| Reading passage |
* * * * *

Dr. Marlene Winell is a human development consultant in the San Francisco Area. She is also the daughter of Pentecostal missionaries. This combination has given her work an unusual focus. For the past twenty years she has counseled men and women in recovery from various forms of fundamentalist religion including the Assemblies of God denomination in which she was raised. Winell is the author of Leaving the Fold – A Guide for Former Fundamentalists and Others Leaving their Religion [4], written during her years of private practice in psychology. Over the years, Winell has provided assistance to clients whose religious experiences were even more damaging than mine. Some of them are people whose psychological symptoms weren’t just exacerbated by their religion, but actually caused by it.
Two years ago, Winell made waves by formally labeling what she calls “Religious Trauma Syndrome” (RTS) and beginning to write and speak on the subject for professional audiences. When the British Association of Behavioral and Cognitive Psychologists published a series of articles on the topic, members of a Christian counseling association protested what they called excessive attention to a “relatively niche topic.” One commenter said, “A religion, faith or book cannot be abuse but the people interpreting can make anything abusive.”
Is toxic religion simply misinterpretation? What is religious trauma? Why does Winell believe religious trauma merits its own diagnostic label?
Let’s start this interview with the basics. What exactly is religious trauma syndrome?
Winell: Religious trauma syndrome (RTS) is a set of symptoms and characteristics that tend to go together and which are related to harmful experiences with religion. They are the result of two things: immersion in a controlling religion and the secondary impact of leaving a religious group. The RTS label provides a name and description that affected people often recognize immediately. Many other people are surprised by the idea of RTS, because in our culture it is generally assumed that religion is benign or good for you. Just like telling kids about Santa Claus and letting them work out their beliefs later, people see no harm in teaching religion to children.
But in reality, religious teachings and practices sometimes cause serious mental health damage. The public is somewhat familiar with sexual and physical abuse in a religious context. As Journalist Janet Heimlich has documented in, Breaking Their Will, Bible-based religious groups that emphasize patriarchal authority in family structure and use harsh parenting methods can be destructive.
But the problem isn’t just physical and sexual abuse. Emotional and mental treatment in authoritarian religious groups also can be damaging because of 1) toxic teachings like eternal damnation or original sin 2) religious practices or mindset, such as punishment, black and white thinking, or sexual guilt, and 3) neglect that prevents a person from having the information or opportunities to develop normally.
Can you give me an example of RTS from your consulting practice?

* * * * *

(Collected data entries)
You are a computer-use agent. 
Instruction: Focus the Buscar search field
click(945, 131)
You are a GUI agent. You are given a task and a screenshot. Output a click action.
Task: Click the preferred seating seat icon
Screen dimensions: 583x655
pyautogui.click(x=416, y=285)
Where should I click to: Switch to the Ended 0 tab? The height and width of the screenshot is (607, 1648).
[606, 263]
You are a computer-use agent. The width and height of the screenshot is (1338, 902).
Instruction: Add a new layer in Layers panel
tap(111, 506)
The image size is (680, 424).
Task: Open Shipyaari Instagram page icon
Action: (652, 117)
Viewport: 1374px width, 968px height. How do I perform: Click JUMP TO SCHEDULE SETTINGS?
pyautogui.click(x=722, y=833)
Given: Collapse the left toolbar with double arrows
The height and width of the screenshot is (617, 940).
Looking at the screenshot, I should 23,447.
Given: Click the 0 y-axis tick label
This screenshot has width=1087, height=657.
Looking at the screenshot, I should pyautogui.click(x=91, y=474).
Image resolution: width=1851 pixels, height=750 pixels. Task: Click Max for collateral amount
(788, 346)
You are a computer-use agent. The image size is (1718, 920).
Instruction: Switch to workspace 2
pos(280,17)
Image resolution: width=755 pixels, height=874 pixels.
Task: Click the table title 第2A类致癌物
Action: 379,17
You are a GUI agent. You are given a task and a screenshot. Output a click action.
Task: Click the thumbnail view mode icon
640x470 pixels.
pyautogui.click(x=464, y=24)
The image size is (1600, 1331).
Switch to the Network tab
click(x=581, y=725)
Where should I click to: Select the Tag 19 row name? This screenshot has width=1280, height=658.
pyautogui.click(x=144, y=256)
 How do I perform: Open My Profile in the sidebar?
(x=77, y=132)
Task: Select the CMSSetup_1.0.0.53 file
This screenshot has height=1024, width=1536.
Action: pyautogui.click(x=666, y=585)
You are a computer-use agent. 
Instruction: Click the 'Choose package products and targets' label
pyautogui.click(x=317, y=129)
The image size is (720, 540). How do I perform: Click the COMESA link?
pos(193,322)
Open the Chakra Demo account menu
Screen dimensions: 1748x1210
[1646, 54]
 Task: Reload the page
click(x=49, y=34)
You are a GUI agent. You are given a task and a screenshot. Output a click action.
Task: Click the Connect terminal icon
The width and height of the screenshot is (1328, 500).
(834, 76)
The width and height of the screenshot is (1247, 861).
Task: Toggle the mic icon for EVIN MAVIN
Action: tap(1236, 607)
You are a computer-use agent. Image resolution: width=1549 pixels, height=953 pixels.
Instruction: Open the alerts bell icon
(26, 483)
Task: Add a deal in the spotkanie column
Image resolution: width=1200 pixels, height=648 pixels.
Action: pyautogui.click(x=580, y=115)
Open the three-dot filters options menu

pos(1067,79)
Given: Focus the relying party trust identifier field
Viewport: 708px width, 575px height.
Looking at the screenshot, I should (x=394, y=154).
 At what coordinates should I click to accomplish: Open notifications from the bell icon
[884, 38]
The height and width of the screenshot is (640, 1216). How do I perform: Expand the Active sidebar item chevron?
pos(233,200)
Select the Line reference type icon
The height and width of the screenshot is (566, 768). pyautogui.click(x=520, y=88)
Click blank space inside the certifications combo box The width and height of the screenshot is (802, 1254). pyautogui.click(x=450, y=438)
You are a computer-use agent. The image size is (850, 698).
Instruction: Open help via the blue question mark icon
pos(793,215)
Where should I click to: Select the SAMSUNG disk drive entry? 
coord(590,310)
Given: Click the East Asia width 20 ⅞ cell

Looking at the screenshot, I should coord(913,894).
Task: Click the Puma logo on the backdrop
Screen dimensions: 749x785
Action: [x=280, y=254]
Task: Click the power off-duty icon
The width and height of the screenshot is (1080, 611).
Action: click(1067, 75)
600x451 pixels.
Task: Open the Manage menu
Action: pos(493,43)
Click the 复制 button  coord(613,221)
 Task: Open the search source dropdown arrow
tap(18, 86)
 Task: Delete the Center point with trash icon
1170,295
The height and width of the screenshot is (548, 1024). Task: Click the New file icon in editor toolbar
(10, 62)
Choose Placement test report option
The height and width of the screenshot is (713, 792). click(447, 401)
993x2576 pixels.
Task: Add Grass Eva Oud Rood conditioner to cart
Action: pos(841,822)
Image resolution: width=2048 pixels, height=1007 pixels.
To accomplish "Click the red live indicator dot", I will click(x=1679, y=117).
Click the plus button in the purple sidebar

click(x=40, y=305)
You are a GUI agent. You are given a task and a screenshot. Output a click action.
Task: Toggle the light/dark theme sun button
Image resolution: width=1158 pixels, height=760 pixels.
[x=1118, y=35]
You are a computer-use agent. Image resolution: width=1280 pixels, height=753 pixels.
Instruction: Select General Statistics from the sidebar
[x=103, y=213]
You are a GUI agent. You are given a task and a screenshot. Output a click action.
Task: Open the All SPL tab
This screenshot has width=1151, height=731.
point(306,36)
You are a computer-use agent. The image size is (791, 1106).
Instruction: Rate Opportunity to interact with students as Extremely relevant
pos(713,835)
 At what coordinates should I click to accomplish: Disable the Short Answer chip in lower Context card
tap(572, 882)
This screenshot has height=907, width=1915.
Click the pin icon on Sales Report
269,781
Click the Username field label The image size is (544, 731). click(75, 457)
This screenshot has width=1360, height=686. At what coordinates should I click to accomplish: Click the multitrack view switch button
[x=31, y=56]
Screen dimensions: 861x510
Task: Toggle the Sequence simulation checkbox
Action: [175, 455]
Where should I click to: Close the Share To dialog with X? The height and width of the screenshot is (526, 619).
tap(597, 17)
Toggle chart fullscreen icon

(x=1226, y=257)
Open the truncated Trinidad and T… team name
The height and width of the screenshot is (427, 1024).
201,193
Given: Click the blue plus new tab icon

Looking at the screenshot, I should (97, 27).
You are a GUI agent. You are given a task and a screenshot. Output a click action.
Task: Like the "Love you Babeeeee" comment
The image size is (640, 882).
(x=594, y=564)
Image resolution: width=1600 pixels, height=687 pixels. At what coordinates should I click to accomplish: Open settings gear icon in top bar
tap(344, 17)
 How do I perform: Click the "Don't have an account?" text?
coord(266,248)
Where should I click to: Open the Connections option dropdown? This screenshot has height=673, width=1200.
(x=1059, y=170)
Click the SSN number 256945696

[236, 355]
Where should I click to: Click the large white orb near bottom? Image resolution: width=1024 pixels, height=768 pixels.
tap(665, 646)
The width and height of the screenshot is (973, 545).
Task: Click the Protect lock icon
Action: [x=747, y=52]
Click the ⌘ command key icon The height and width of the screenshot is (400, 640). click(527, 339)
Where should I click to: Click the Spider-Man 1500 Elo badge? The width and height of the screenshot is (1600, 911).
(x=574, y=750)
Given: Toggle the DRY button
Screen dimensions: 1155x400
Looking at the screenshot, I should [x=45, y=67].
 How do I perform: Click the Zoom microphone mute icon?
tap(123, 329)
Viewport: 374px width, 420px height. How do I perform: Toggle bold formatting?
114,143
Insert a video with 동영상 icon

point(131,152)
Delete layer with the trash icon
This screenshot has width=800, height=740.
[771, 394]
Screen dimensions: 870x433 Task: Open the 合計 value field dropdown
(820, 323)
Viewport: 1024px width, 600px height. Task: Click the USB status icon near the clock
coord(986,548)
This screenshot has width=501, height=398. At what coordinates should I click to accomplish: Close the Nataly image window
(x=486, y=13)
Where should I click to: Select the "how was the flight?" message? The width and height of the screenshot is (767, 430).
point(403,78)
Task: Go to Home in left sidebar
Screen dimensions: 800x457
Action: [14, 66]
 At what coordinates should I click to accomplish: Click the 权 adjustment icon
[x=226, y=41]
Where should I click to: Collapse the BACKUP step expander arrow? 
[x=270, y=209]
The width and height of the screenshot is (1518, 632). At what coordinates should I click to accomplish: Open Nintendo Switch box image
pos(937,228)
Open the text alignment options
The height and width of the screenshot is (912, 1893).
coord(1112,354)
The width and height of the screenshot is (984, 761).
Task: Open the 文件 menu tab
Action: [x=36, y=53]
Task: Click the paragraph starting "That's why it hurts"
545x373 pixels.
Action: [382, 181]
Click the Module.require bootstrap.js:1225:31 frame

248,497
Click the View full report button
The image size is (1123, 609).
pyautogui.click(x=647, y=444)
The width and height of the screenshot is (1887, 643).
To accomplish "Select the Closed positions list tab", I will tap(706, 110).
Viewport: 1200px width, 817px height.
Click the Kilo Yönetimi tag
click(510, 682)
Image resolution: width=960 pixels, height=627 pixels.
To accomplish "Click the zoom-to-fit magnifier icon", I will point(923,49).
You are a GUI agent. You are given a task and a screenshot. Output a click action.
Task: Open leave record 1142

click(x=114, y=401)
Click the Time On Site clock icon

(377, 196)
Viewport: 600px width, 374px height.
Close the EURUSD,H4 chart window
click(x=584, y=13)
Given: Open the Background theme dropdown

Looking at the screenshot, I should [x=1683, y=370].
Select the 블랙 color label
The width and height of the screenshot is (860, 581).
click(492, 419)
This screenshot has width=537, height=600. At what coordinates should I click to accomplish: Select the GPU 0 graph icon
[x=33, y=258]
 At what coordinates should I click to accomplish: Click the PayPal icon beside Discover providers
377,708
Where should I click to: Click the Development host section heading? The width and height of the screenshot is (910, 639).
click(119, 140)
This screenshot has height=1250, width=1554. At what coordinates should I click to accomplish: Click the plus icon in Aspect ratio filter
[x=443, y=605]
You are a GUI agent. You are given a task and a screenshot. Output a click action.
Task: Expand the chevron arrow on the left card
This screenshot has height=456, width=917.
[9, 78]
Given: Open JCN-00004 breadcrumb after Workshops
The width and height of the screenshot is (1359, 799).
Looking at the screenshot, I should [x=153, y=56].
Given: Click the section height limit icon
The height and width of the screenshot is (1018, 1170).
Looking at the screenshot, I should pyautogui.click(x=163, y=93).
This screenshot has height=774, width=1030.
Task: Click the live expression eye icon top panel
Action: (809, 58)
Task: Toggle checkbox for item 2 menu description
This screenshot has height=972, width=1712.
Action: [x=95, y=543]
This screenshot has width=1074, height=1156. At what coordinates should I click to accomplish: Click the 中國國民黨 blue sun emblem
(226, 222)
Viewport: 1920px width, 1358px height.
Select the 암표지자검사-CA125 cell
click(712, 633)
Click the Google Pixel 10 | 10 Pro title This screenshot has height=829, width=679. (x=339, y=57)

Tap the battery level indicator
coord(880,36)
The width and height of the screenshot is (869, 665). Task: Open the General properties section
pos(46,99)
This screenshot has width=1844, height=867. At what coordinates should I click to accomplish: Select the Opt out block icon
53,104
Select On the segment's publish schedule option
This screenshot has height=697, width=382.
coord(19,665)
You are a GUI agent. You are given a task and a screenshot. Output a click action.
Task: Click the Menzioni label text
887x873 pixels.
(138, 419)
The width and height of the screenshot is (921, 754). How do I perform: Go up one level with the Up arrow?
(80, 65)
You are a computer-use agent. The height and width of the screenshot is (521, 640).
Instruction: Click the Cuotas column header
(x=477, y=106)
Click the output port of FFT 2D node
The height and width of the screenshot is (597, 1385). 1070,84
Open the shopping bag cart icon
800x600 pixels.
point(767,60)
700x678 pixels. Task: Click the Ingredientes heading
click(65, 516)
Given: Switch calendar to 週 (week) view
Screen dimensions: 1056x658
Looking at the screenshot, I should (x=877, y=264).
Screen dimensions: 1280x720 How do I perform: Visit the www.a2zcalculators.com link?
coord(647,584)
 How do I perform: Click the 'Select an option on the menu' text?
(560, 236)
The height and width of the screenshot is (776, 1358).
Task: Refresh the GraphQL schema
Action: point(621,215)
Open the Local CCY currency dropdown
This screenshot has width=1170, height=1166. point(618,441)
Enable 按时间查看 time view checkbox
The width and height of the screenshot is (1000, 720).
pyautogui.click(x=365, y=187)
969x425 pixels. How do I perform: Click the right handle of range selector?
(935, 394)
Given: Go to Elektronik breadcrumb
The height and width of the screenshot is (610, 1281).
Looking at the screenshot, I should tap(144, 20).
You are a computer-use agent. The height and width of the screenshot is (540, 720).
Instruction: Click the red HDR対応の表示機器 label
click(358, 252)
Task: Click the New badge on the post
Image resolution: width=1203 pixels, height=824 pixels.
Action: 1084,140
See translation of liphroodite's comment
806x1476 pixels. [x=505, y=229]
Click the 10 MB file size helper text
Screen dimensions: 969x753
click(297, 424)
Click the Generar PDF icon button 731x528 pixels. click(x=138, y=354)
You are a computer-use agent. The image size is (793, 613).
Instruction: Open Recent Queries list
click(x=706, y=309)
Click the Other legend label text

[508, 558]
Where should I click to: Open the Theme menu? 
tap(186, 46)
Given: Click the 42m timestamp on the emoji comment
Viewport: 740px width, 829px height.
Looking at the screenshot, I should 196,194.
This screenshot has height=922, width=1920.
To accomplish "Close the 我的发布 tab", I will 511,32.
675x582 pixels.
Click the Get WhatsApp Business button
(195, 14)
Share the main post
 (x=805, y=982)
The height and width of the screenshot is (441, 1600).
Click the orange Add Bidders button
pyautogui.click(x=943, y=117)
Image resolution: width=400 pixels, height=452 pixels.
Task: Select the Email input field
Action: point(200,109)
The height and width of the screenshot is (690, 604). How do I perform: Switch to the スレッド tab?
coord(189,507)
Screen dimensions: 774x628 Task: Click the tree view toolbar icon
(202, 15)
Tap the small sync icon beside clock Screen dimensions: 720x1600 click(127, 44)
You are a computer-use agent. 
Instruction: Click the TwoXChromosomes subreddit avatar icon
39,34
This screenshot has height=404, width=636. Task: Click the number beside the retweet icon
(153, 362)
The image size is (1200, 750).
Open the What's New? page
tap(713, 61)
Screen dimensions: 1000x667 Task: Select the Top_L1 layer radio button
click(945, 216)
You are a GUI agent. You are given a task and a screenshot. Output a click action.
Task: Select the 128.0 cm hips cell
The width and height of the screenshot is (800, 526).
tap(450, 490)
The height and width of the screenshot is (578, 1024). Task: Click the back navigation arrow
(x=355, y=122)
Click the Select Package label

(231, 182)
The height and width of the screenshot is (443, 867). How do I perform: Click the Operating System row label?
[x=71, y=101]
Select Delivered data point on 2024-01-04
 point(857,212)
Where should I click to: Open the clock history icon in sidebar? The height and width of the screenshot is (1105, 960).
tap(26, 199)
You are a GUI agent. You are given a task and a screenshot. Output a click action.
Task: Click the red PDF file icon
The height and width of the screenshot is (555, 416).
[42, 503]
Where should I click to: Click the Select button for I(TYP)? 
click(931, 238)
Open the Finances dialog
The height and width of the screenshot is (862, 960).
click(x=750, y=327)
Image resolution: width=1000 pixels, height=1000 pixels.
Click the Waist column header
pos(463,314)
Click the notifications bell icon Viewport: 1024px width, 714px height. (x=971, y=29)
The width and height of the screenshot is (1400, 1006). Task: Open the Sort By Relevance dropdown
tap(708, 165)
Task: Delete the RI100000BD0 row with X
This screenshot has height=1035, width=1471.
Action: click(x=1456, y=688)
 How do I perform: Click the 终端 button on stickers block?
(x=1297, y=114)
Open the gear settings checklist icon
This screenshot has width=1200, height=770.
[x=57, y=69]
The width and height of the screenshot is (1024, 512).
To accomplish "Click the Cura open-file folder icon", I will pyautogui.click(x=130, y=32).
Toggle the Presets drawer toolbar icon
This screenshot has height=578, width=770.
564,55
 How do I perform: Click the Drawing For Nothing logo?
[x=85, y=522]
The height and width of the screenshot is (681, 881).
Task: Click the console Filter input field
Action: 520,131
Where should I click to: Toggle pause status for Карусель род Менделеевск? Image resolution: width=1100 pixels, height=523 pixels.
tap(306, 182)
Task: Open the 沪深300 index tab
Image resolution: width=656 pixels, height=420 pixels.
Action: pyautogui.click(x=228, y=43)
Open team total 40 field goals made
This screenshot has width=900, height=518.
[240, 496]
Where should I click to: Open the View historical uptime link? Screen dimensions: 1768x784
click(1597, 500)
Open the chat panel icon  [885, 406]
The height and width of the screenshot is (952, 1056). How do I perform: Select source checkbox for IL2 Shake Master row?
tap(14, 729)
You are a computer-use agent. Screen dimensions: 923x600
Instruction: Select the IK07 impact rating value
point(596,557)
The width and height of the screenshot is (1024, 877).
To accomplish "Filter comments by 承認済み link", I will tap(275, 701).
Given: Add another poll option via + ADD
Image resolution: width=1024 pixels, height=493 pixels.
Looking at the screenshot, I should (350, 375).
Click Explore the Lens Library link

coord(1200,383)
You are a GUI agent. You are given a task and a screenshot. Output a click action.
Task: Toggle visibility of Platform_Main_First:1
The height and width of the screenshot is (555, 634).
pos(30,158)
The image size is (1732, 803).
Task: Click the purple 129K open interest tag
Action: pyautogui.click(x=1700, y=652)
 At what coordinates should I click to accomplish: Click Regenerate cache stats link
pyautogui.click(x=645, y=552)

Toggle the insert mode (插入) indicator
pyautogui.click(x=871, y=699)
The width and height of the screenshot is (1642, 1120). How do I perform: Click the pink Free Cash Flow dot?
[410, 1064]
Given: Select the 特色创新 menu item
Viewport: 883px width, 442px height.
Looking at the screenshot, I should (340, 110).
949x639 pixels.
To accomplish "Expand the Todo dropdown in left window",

* * * * *

| What the task requires |
Answer these questions from the religious trauma text:
1. In which denomination was Winell raised?
2. Which organization published a series of articles on the topic of religious trauma syndrome?
3. What two things does Winell say religious trauma syndrome results from?

| Response to this task |
1. The Assemblies of God.
2. The British Association of Behavioral and Cognitive Psychologists.
3. Immersion in a controlling religion and the secondary impact of leaving a religious group.